#### Problem to solve
Revise the stretch of data from the line containing "You are a computer-use" through the line containing "[x=59, y=282]" by replacing "Instruction" with "Task", keeping everything else unchanged, and return only those lines. Leave the pictures out.

#### Data on locating visible targets

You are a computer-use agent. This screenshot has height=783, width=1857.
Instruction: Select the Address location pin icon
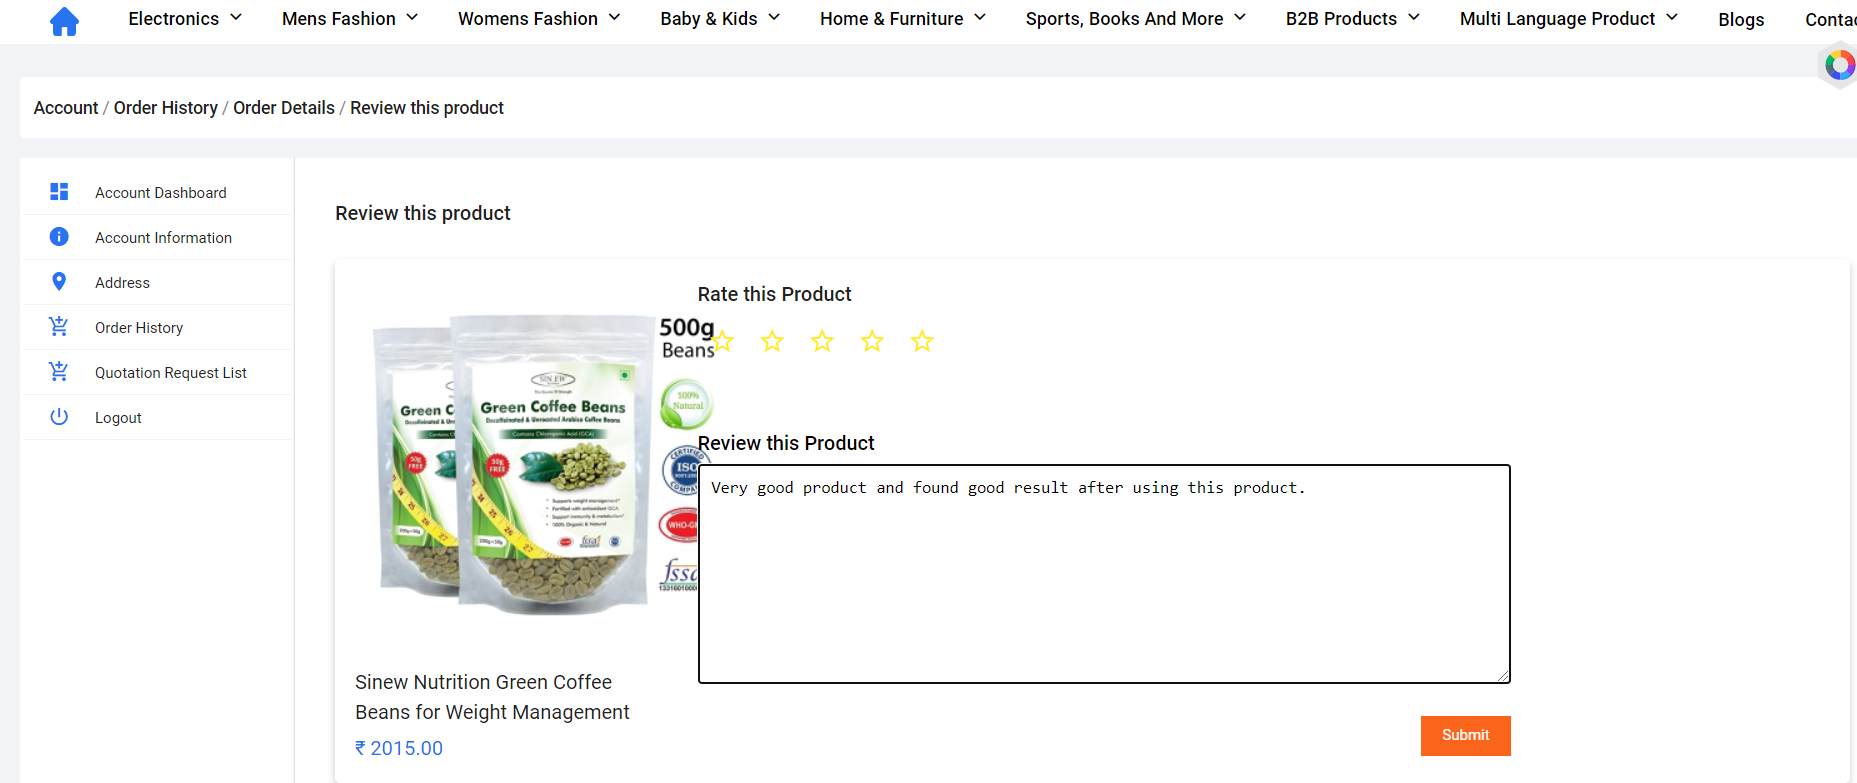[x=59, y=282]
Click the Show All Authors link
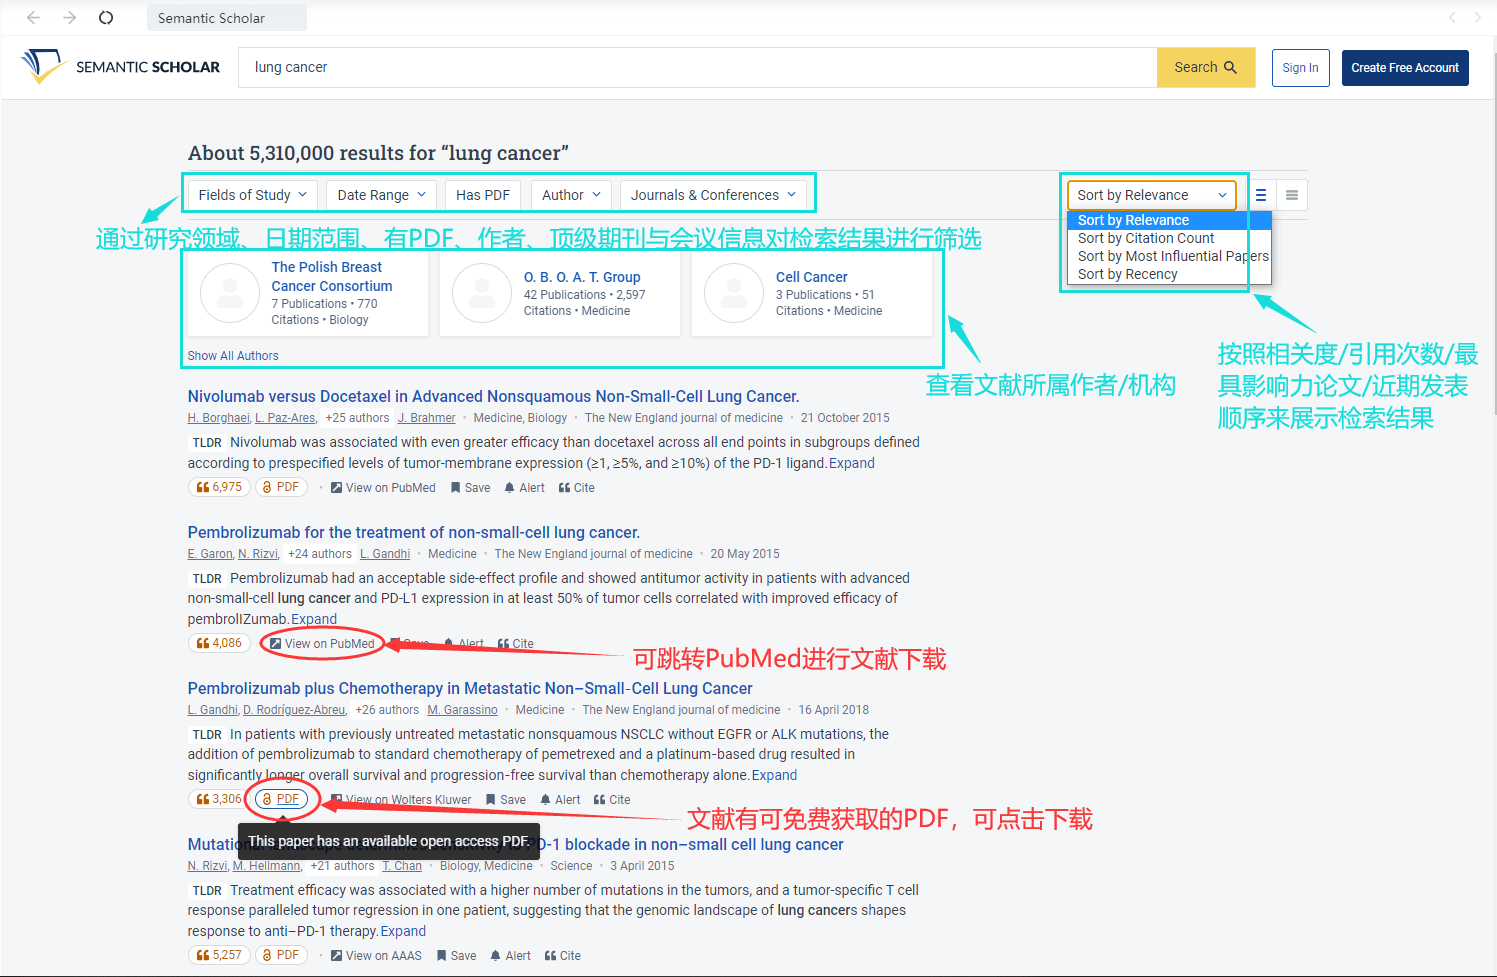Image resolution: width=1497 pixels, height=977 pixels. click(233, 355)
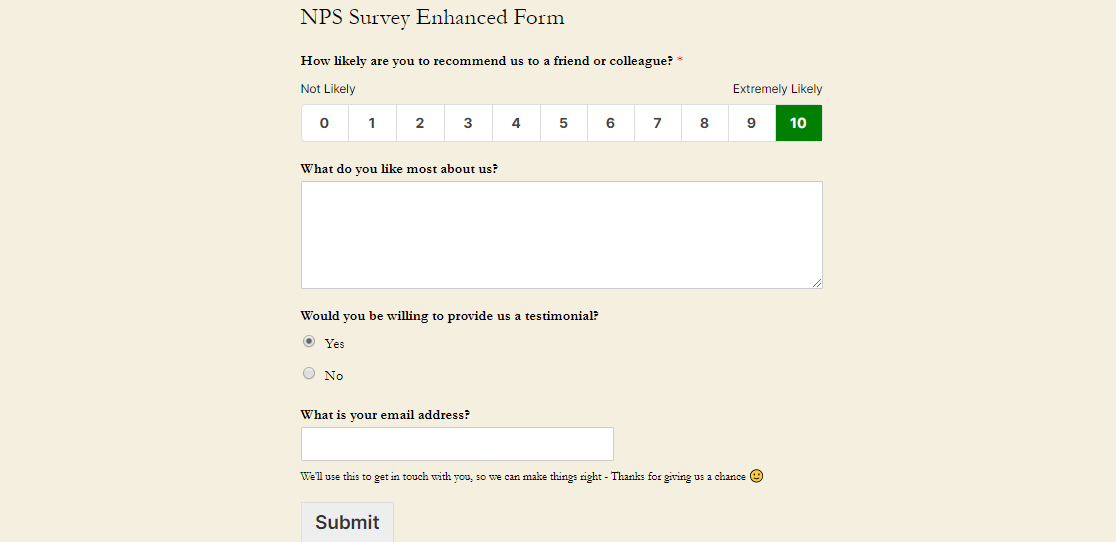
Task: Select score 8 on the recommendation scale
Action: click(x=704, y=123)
==
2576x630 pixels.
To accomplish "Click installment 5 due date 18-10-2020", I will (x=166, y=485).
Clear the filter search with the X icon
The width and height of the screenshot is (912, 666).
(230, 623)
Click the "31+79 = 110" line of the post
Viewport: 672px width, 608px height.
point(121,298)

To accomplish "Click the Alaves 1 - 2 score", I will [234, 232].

#### Response to the task
You are a computer-use agent. This screenshot has height=783, width=1857.
Task: Select the Address location pin icon
[x=59, y=282]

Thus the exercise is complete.